Use of ‘const’ and ‘restrict’ is a best practice independent of any optimization aspects and CPU or GPU architecture. Their use should not be construed as a particular “hint” to generate LDG. It is not.
These qualifiers simply provide additional information to the compiler. That is all. The compiler may or may not be able to put that information to good use. In the balance, providing more information to the compiler is always a good thing. Even if it cannot take advantage of that information today it may be able to do so in future versions.
The use of ‘restrict’ allows the compiler to perform various optimizations that are not possible in the context of aliasing. One such optimization is much more aggressive load re-ordering, another such optimization is the generation of LDG.
Historically, ‘restrict’ was added by the C99 folks to make C performance competitive with Fortran, which has had a general no-aliasing requirement since Fortran 66 (other than for explicit aliasing with EQUIVALENCE) and therefore could optimize number-crunching code better. Why the C++ folks did not adopt it, I do not know. As far as I know it is not even part of C++11. But most C++ compilers offer it as an extension, thus ‘restrict’, meaning the symbol is in the compiler’s rather than the global namespace.
C/C++ HLL features are not designed for low-level control of a processor’s cache hierarchy.

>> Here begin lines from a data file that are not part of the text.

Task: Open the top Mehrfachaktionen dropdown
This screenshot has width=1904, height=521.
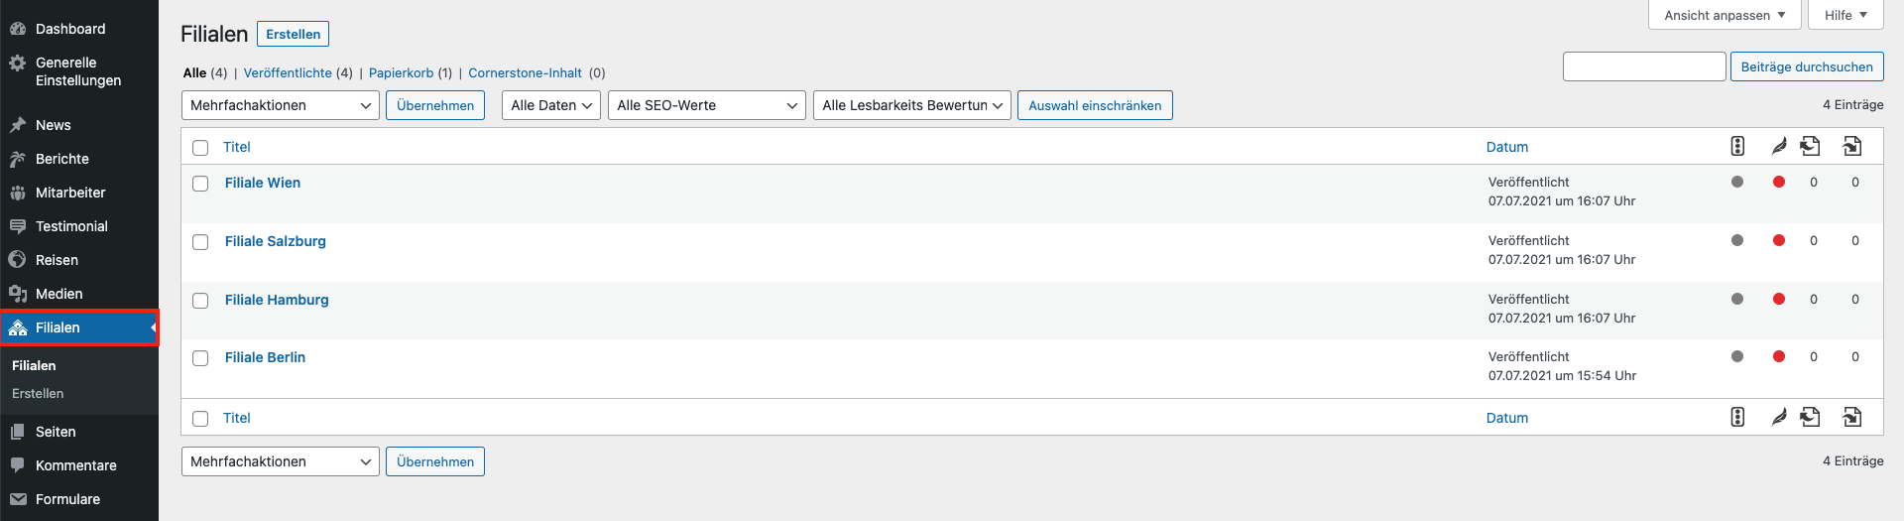Action: click(280, 105)
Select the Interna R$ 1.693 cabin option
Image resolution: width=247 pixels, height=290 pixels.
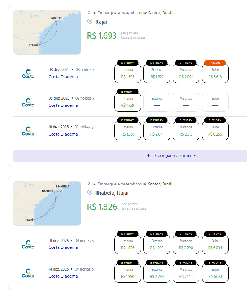coord(127,73)
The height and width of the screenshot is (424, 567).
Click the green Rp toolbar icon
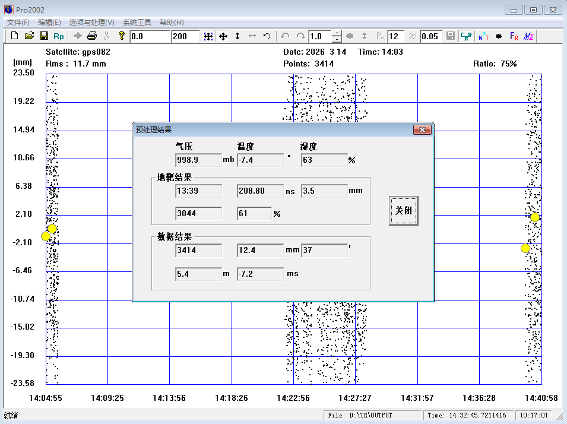(x=58, y=36)
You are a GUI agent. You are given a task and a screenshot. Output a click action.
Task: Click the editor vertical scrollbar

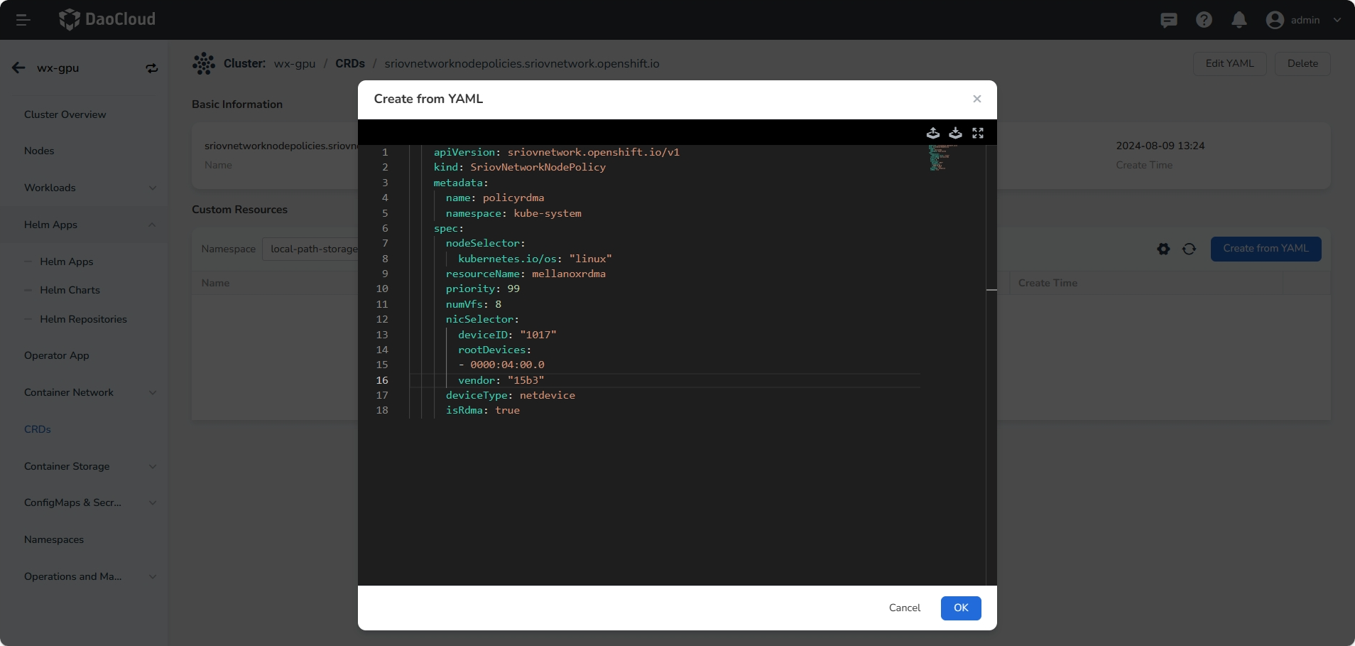point(991,290)
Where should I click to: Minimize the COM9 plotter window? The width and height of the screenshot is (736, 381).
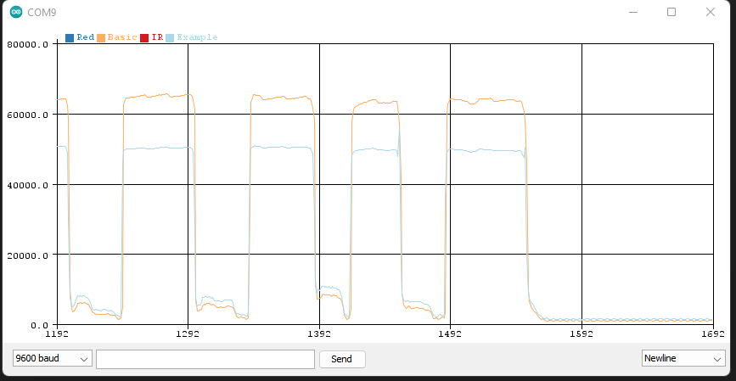click(x=632, y=12)
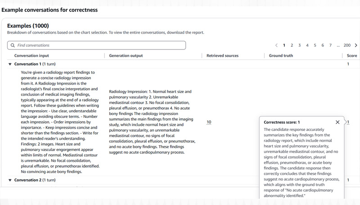This screenshot has width=360, height=205.
Task: Collapse Conversation 1 row
Action: 10,64
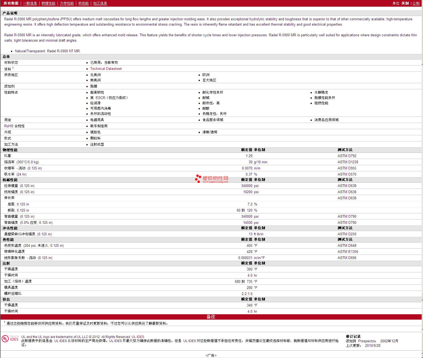
Task: Open the Technical Datasheet link
Action: (x=106, y=69)
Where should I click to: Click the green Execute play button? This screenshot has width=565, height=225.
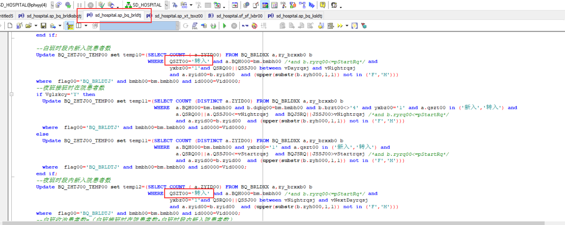tap(225, 26)
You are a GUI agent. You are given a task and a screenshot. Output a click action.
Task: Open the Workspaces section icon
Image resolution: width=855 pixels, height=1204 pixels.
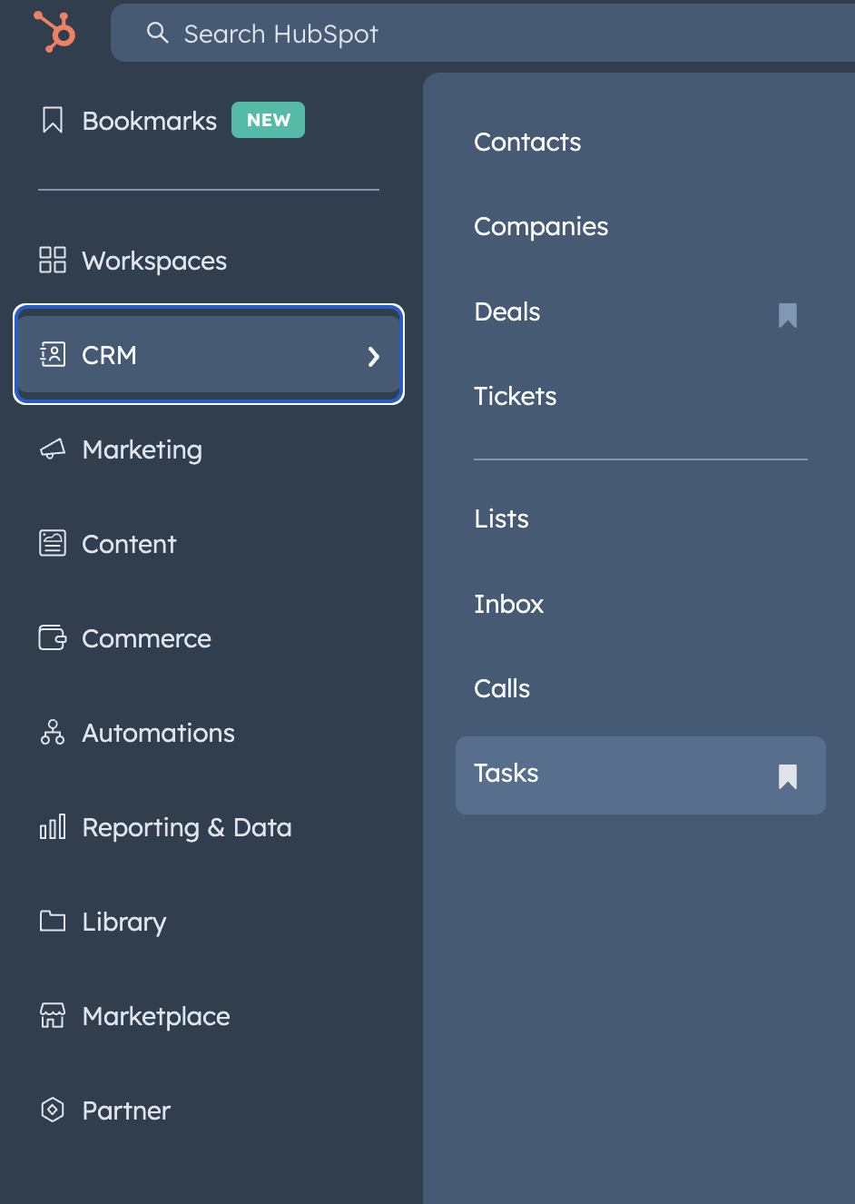52,261
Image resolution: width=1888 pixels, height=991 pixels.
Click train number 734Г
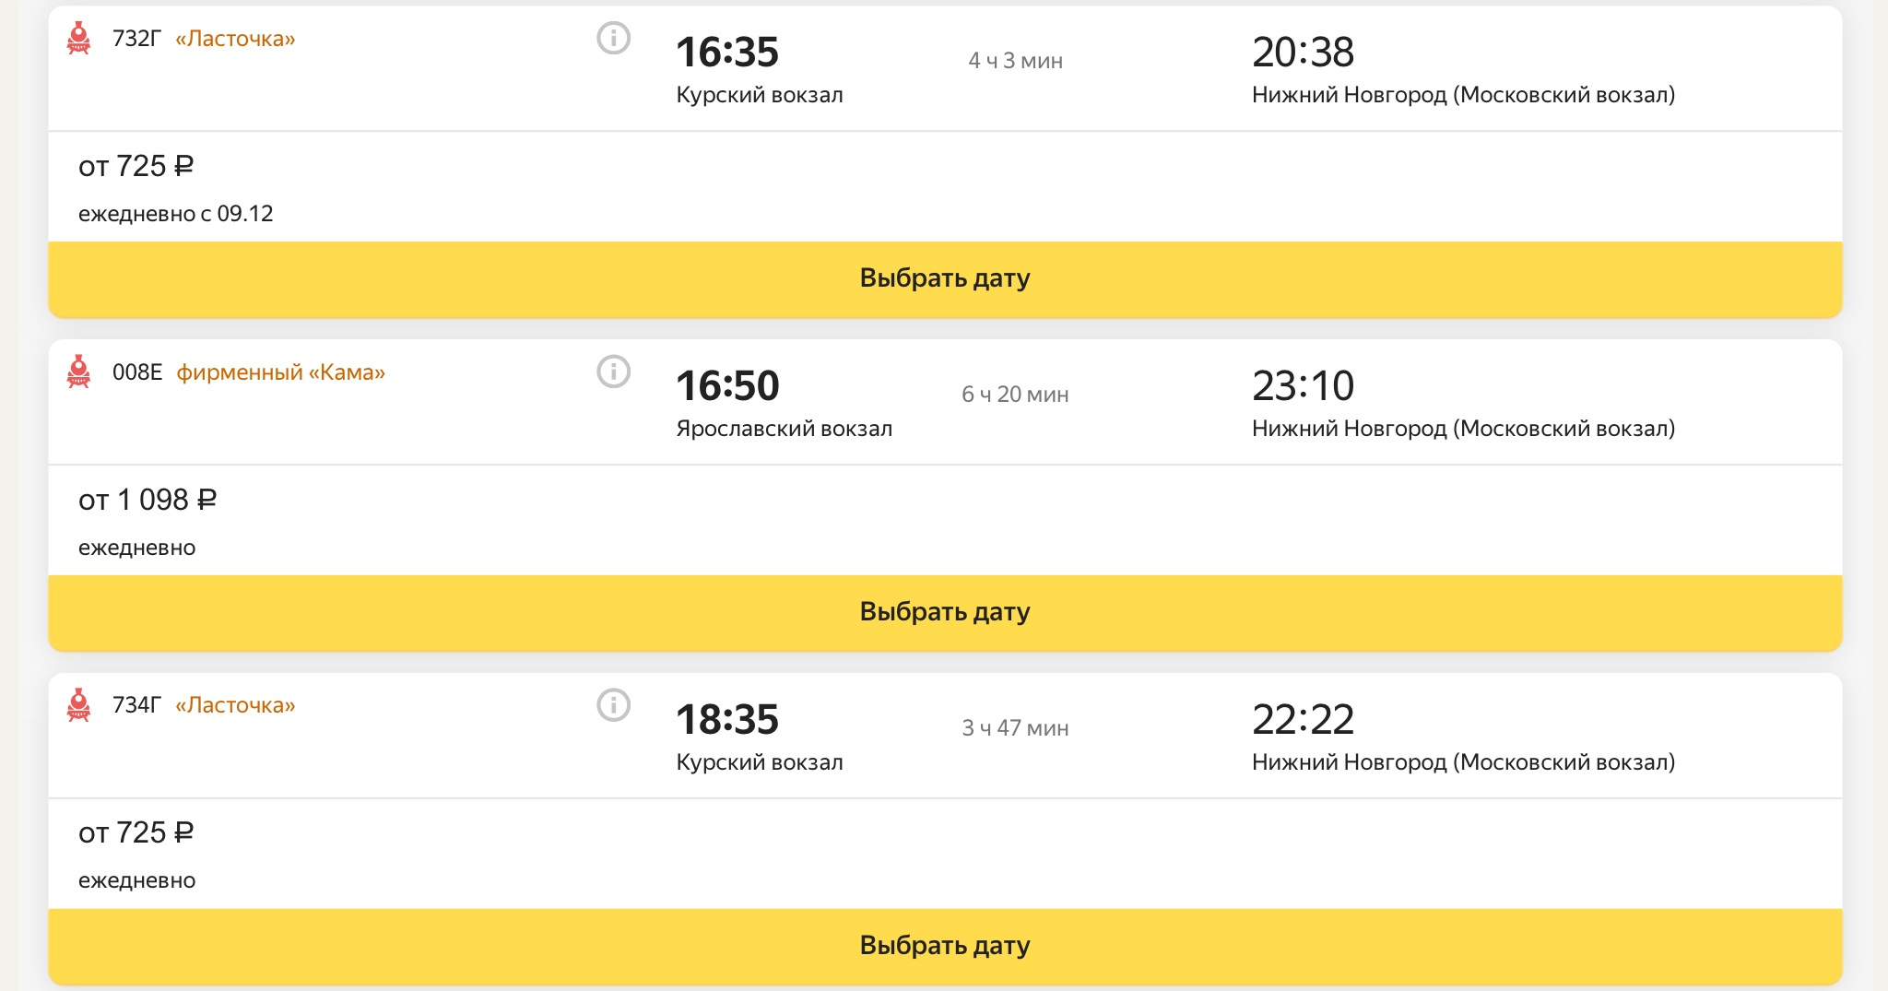pos(136,705)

I have not checked recently, but how do compilers for x86 provide that control outside the use of inline assembly and intrinsics, the mechanisms available to CUDA programmers?
As an alternative to plastering __ldg() calls all over your code, have you tried the --restrict switch of nvcc? I have not tried it, but my expectation would be that it is similar to the “assume no aliasing” switches available on other compilers. Of course, that global “no aliasing” assertion better be true, or code will break.
Based on experiments I performed on various Kepler platforms, I would say that it is possible, but not likely, that the use of ‘const’ plus ‘_restrict’ will lead to lower performance. In the few cases where I saw the performance drop slightly the reason was typically register pressure increase due to increased load re-ordering and load batching, not increased cache utilization.
I haven’t tried the “–restrict” switch. I’ll give a shot soon.
This is actually mentioned in the documentation:
http://docs.nvidia.com/cuda/cuda-c-programming-guide/index.html#restrict
@allanmc: That’s a good idea to only selectively use CI where needed. I think that might speed up my elementwise ops some. And maybe the gemm variants like NN where only one of the inputs has strided access. I remember trying this a while back and didn’t see any performance benefit. But I don’t think I was applying it cleverly enough at the time.